New York Daily News - Monday, January 23rd, 2006

Courage in the face of a gun
Editorial

The NYPD sergeant and officer who left trigger-happy repeat offender Damian Henry in a bloody heap early Saturday are owed the thanks of all law-abiding New Yorkers. The cops displayed the highest valor in facing a thug with an Uzi-style machine pistol, and they did what was necessary in riddling Henry with bullets.

It is indeed cause for joy that Sgt. Ajay Kapour and Officer Andrew Rydlewski cut Henry down before his gunfire harmed them or anyone else. They were overmatched in weaponry and had heard Henry squeeze off a round - and still they gave chase, waging a gun duel from as close as 15 feet. Greater bravery is hard to conceive.

Remember, too - for surely these two officers did - that gun violence has taken the lives of two NYPD cops and wounded nine others since June. Incredibly, one of the dead, Detective Dillon Stewart, was slain by a 9-mm. that Henry had allegedly used to shoot up a Brooklyn diner. He was out on bail on that charge, and a jury had previously acquitted him of a 2002 cop shooting.

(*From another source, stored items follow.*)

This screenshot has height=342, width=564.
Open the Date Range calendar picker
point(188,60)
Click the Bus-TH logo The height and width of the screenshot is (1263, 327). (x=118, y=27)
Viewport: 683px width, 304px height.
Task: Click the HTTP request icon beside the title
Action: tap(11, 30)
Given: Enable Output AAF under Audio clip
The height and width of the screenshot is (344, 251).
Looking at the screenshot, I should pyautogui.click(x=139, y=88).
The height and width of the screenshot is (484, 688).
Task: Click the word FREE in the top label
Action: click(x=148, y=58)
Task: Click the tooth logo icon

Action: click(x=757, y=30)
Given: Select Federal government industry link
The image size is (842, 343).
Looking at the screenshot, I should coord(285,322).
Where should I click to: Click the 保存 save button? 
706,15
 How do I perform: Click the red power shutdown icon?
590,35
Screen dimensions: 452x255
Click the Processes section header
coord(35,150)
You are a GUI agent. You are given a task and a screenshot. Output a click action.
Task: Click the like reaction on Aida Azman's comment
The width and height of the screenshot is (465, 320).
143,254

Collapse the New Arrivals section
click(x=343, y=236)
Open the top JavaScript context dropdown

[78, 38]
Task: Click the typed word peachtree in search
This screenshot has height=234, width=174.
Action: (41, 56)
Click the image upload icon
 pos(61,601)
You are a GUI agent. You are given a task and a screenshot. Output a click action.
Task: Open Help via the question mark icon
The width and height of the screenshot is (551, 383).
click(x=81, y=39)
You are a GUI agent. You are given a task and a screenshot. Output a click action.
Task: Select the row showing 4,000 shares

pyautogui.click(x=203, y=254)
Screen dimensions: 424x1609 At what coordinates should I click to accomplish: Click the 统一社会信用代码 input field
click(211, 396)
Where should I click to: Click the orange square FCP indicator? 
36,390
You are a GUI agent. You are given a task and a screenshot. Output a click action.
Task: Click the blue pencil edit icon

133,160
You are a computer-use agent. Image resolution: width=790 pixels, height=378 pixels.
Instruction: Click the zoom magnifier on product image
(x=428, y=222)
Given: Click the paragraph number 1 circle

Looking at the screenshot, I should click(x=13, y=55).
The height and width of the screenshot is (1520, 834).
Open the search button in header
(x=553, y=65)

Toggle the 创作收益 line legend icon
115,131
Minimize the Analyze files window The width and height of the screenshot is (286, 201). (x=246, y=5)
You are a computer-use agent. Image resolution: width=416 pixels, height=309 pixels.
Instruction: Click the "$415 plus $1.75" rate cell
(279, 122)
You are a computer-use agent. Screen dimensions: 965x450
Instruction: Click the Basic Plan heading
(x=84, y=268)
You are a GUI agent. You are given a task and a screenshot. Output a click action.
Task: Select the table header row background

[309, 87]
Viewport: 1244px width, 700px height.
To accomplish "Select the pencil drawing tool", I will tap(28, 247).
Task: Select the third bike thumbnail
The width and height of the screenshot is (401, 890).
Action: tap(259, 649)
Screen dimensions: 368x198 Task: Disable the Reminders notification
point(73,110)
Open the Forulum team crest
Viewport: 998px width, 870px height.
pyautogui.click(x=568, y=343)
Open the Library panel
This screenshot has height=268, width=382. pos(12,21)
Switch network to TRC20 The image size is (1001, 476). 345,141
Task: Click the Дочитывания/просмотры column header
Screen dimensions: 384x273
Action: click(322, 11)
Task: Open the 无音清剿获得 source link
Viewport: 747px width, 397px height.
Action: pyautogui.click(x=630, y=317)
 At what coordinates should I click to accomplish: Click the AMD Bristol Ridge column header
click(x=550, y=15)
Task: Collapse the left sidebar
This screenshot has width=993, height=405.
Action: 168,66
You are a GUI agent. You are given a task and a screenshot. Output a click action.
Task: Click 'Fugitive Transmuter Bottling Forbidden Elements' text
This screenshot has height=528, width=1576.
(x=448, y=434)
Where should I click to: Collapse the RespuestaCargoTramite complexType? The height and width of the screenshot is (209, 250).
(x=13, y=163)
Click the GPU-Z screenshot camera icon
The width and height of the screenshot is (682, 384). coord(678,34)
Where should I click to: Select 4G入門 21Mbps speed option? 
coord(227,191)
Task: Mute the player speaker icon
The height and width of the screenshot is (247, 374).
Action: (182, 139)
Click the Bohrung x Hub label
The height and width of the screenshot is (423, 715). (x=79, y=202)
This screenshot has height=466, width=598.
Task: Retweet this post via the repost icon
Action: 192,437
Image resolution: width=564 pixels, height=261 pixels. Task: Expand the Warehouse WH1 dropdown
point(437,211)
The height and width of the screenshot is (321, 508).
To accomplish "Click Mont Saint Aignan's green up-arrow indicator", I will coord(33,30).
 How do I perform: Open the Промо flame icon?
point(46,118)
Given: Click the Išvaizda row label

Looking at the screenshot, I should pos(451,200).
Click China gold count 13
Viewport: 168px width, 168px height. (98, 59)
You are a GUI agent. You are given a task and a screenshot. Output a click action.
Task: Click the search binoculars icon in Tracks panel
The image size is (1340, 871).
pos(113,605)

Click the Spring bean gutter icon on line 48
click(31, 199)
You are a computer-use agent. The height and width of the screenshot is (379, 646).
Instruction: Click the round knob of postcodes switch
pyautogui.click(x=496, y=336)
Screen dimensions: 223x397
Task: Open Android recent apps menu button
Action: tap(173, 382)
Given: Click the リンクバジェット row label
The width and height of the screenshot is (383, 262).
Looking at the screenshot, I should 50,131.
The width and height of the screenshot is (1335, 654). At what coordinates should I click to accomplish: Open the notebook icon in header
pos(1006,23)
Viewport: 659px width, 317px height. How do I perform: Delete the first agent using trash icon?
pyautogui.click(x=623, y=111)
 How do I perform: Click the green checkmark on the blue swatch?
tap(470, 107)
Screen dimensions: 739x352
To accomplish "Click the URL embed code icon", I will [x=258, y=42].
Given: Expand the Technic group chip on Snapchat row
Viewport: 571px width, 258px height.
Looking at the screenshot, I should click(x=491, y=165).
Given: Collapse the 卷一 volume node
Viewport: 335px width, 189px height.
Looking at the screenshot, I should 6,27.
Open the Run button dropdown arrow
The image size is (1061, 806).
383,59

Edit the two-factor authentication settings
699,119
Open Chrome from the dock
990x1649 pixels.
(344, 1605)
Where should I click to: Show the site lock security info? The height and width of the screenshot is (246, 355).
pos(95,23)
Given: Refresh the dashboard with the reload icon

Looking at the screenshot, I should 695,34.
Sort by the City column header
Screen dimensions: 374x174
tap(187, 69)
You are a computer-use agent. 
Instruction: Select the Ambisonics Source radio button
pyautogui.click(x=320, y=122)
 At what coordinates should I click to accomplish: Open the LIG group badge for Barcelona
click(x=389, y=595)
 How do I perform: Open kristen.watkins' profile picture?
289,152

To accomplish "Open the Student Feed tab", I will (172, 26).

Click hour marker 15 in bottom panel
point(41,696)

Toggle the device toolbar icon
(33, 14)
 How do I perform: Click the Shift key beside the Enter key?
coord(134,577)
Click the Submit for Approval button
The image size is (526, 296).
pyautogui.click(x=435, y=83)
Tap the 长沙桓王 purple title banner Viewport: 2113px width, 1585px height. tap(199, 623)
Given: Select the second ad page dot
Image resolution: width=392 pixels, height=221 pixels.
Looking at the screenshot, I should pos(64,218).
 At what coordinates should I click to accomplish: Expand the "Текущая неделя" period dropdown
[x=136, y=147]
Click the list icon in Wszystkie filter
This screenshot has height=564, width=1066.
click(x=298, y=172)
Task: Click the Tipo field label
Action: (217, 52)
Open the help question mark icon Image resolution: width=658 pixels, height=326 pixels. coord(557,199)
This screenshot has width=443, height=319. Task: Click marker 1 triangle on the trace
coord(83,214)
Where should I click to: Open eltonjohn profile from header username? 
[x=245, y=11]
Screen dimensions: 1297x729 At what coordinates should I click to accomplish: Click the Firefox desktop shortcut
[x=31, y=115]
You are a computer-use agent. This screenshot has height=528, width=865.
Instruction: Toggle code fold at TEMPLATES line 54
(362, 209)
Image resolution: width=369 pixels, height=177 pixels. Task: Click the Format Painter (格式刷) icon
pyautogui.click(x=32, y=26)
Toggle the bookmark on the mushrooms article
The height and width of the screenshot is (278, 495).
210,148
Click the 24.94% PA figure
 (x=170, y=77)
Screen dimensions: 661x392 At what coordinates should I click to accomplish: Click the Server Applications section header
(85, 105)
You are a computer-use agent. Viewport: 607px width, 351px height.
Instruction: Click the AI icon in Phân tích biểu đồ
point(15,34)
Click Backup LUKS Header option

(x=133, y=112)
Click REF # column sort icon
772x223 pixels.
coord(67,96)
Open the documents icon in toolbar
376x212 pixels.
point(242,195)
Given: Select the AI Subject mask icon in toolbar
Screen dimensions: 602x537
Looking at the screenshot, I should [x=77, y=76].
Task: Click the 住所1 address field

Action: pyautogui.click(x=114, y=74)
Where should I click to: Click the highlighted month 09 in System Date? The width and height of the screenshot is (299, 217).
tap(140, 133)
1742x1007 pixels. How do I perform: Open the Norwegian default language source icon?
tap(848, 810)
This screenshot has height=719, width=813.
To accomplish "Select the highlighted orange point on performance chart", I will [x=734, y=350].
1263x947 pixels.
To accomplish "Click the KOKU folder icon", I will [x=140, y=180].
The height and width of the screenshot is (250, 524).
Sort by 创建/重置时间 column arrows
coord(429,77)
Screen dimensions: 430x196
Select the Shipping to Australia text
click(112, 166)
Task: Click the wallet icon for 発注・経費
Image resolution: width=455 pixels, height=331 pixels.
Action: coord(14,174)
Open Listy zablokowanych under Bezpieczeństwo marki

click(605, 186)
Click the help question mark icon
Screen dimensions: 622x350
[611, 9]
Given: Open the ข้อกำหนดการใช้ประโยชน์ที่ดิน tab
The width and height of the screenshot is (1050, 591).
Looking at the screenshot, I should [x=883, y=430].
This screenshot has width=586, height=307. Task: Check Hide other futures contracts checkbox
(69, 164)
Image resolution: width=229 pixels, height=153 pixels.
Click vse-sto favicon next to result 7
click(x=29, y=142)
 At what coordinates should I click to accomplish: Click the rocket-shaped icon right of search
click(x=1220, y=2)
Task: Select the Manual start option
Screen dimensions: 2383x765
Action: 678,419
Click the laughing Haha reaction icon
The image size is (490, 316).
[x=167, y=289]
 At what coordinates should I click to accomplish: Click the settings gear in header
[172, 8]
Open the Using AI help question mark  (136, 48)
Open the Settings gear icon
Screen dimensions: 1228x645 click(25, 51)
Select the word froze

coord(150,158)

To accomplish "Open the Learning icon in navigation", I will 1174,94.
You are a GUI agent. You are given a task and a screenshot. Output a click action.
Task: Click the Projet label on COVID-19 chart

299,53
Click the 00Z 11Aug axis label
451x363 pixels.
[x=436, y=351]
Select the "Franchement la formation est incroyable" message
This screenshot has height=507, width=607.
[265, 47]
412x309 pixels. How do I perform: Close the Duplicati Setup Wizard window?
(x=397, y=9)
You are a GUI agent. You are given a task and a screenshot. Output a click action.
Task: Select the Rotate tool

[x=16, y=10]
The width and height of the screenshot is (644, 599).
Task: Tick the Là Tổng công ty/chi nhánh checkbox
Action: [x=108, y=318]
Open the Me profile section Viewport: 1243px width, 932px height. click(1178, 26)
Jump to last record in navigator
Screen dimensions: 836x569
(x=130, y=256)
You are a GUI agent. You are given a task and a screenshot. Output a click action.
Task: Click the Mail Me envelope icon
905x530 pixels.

This time, the criminal justice system is coming down harder on Henry - or at least has the tools to. He has been charged under the Crimes Against Cops Law enacted last month by the Legislature and Gov. Pataki after a campaign by the Daily News. He faces a minimum of 20 to 40 years in prison, up from 15 to 25, and could get life. Brooklyn District Attorney Joe Hynes should trumpet the case as a lesson in what now happens to criminals who lay a finger on cops.

Some may be deterred by the law's tougher sentences, and those who persist in violence will be locked away for that much longer. Ultimately, though, cops and civilians alike will suffer the ravages of gun violence until New York wins the war against illegal weapons on the street. The fight has been going poorly of late.

Military-style assault weapons of the kind wielded by Henry have been showing up in increasing numbers since Congress and President Bush allowed federal ban on the guns to expire in late 2004. They did the bidding of the National Rifle Association, and it's all but certain that innocent blood will be spilled because of the blind irresponsibility of the NRA and its agents in Washington.

At the same time, Bush, Congress and the NRA have erected ever stronger legal shields around gun manufacturers and dealers to protect them from liability for pumping guns into a black market that sends them here from states like Georgia and Virginia.

NRA sneak attack

The gun forces will stop at nothing to keep the pipeline open, and nothing shows their political muscle more dramatically than a legislative dirty trick that stripped New York City of its last great hope for holding the gun merchants to account.

Mayor Bloomberg, who has made fighting illegal weapons a centerpiece of his second term, Sens. Chuck Schumer and Hillary Clinton and the state's entire congressional delegation were played for suckers when someone - no one takes responsibility - slipped poisonous language into a federal budget bill in November.

Largely unnoticed until recently, the 45-word provision all but kills New York's chances of successfully suing gun manufacturers and distributors who allow their wares to leak into the black market. How so? By barring city lawyers from using their most powerful evidence: federal records identifying the worst of the death merchants.

The law in question originated with former Mayor Rudy Giuliani and was kept alive by Bloomberg. Thanks to Brooklyn Federal Judge Jack Weinstein, the case appeared likely to become the gun industry's worst nightmare. So the NRA turned to Washington.

Late last year, the Republican-led Congress voted to immunize the industry from such legal action, but Weinstein ruled the city's case could continue anyway. That now turns out to be a hollow victory because at the very end of the legislative process, without public discussion, an NRA lackey sneaked a clause into the budget bill forbidding the use in court of data from the Bureau of Alcohol, Tobacco, Firearms and Explosives that trace the origins of guns used in crimes.

The statistics are devastating. In 1998, for example, 57% of the crime guns were traced back to just 1.2% of all gun shops. No wonder the NRA is desperate to keep such damning numbers from a jury.

The city's lawyers must now fight with both hands tied behind their backs. We wish them luck. If New York is to win the larger battle for safer streets, however, our representatives in Washington must learn from this slimy episode, keep a sharper eye on the NRA's operatives and ensure that nothing like this ever happens again.